▶ [Job] Scale the entries starting at the line containing "Click into the comment text field" and ending at the line containing "I will 1082,531.", with both of those lines included. Write out these lines again with the requests unchanged, and multiply every coordinate in the answers by 0.35, rounding to whole numbers with halves rounded up.

▶ [Data provided]
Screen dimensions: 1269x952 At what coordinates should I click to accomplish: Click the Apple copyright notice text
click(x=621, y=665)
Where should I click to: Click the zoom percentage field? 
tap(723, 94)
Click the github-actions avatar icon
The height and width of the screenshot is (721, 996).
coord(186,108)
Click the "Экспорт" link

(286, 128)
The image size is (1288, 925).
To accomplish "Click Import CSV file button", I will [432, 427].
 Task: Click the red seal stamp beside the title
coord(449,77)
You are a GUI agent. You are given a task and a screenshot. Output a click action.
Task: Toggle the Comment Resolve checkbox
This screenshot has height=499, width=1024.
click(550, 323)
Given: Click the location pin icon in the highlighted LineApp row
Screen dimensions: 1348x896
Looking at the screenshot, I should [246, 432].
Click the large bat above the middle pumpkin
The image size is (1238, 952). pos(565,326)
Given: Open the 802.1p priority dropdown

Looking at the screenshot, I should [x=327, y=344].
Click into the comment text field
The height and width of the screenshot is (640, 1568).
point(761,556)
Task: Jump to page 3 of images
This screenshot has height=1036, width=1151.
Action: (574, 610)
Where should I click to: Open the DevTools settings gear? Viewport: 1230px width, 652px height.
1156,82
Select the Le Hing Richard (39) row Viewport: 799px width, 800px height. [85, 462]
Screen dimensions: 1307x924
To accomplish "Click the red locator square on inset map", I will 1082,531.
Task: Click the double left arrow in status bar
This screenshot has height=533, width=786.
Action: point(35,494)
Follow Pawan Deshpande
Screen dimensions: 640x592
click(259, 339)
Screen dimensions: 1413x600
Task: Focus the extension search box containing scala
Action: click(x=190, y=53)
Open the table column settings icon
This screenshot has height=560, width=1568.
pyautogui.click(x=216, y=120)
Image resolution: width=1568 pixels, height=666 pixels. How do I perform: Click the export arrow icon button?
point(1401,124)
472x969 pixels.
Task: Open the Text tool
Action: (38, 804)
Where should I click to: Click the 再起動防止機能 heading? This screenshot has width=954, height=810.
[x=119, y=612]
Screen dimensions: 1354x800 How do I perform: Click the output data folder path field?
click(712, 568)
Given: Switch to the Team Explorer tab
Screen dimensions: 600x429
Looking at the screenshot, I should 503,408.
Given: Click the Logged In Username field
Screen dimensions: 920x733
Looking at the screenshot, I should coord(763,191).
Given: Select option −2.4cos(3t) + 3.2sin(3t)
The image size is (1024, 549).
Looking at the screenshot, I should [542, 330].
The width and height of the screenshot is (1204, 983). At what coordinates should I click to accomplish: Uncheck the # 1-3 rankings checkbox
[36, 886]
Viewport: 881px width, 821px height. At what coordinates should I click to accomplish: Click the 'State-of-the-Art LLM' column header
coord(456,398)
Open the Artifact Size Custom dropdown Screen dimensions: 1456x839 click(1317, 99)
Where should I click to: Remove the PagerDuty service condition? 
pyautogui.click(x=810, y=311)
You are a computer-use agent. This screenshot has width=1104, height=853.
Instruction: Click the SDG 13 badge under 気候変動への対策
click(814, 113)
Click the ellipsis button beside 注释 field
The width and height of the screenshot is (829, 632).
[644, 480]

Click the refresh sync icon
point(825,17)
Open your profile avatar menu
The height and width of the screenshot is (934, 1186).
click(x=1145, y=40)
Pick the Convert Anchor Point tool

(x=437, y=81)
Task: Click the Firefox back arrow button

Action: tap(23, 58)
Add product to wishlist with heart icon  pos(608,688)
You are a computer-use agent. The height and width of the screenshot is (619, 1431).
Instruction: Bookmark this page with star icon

▶ [Answer]
Click into the comment text field
The height and width of the screenshot is (640, 1568).
point(266,195)
Task: Jump to page 3 of images
This screenshot has height=1036, width=1151.
Action: (201, 214)
Where should I click to: Open the DevTools settings gear? Viewport: 1230px width, 652px height.
405,29
Select the Le Hing Richard (39) row Viewport: 799px width, 800px height. [30, 162]
Screen dimensions: 1307x924
To accomplish "Click the red locator square on inset map", I will 379,186.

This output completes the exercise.